In celebration of my newest manifesto, I wanted to take the time to chat a bit about the difference between self-care and self-advocacy. I haven’t at all given up on the idea of self-care – in fact, to the contrary!
My aim is to elevate self-care: to make it more effective, more dangerous, and more vibrant. But in order to do that, I need to acknowledge the limits of self-care and talk about self-advocacy a bit.
Self-Advocacy isn’t the opposite of self-care; it’s where self-care leaves off.
It is like self-care’s sassy big sister – finishing her sentences and taking risks that self-care wouldn’t take.
Let’s dive in and chat about the key differences between self-care and self-advocacy.
What it looks like
Self-Care: Occasionally treating yourself to things, foods, or activities that feel good — especially after completing a big project.

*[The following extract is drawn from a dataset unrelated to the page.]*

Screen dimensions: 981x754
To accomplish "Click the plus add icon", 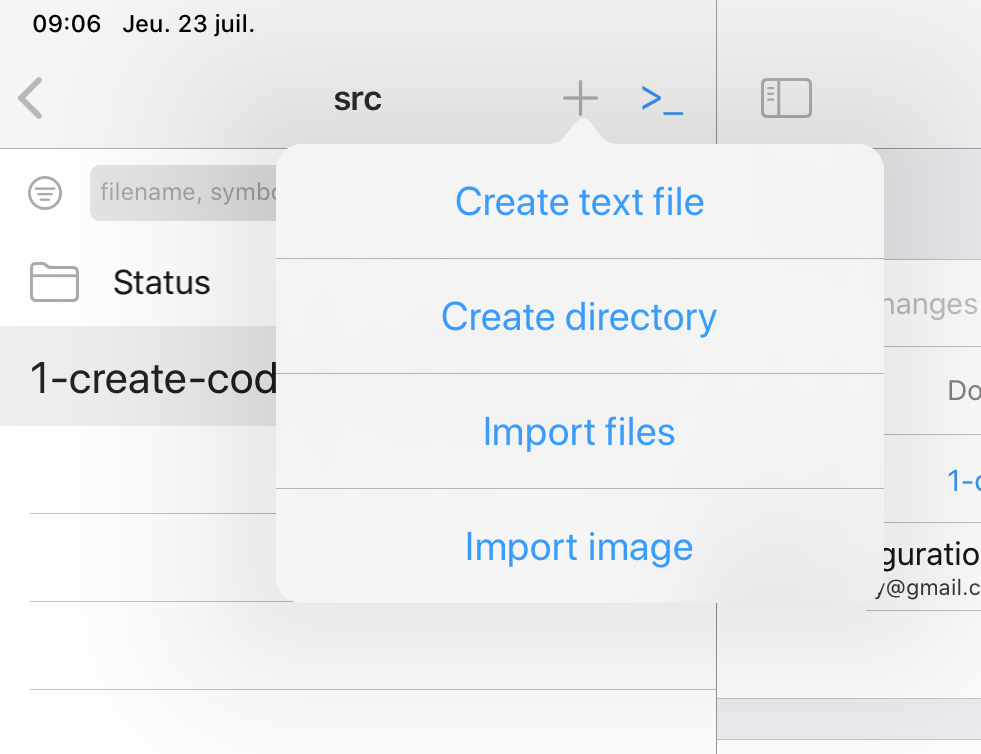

Self-Advocacy: Intentionally and regularly curating your life to incorporate practices that make you feel whole and empowered.
What it sounds like
Self-Care: “I care.”
Self-Advocacy: “May that caring create change, healing and well-being.”
What it feels like
Self-Care: A much needed break — a salve to put on top of what feels painful in daily life.
Self-Advocacy: A full well of resources that come from within that allows you to meet whatever comes.
What it is
Self-Care: Compassionate presence with yourself in any moment.
Self-Advocacy: Embodied, devoted advocacy for your own freedom and well-being.
What it does
Self-Care: Offers us the healing and recovery we need, so we can dive back into what matters.
Self-Advocacy: Creates a way of living that feels internally aligned, so we can stay present with what matters.
Problem vs. Solution
We know we need self-care. The problem is how to make it happen.
Self-Advocacy gives us the tools to take the same fierce action for ourselves that we do for others, so we can live lives that feel sacred.